La mère Peignotte fit la grimace.

— Cent francs ! en v’là un cochon,

— Bah, dit le Nourrisseur qui avait entendu l’exclamation de la vieille, faut pas vous désoler. Sacrais vous rendra ça, puisque c’est lui qui vous avait envoyé Petit-Père.

Le temps s’écoulait.

À un moment donné, la mère Peignotte fit un signe au Nourrisseur.

Quelqu’un entrait.

C’était un homme de haute taille, négligemment vêtu. Il n’avait pas dû se faire raser depuis plusieurs jours, car sa figure s’estompait de noir. Il ne portait pas de barbe.

Il s’assit un instant, le temps de prendre une absinthe, et il sortit après avoir allumé sa cigarette au brûle-gueule du patron.

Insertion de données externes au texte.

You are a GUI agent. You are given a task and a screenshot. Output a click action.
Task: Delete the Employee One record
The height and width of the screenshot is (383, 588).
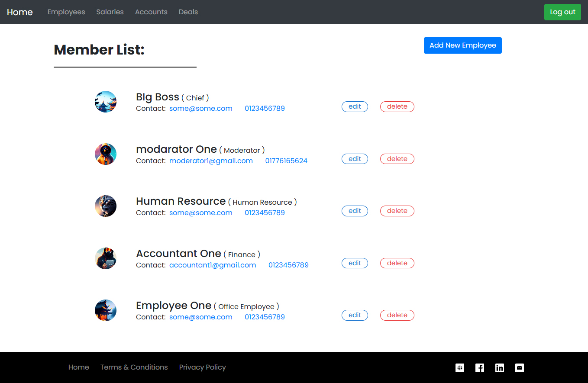tap(397, 315)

— Au revoir, M. Renaud, fit la mère Peignotte en clignant de l’œil au Nourrisseur, comme la porte se refermait.

— Il a une drôle de tête, ce particulier-là, se dit le Nourrisseur.

En ce moment, un petit être sautillant et mal tourné, entra dans l’estaminet avec force contorsions.

Il alla droit au Nourrisseur.

— Tiens, La Puce !… et par quel hasard ?

L’individu ainsi nommé répondit à voix basse et remit une lettre au Nourrisseur.

Elle contenait ces simples mots :

« Il paraît que Rose Cadette a fait des révélations à la police pour sauver Émile. On prétend également qu’elle est morte ce matin dans des coliques bien désagréables. À ce soir tout le monde. »

— Sacrais, ne t’a pas donné autre chose pour moi, demanda le Nourrisseur, en faisant flamber le billet avec une allumette.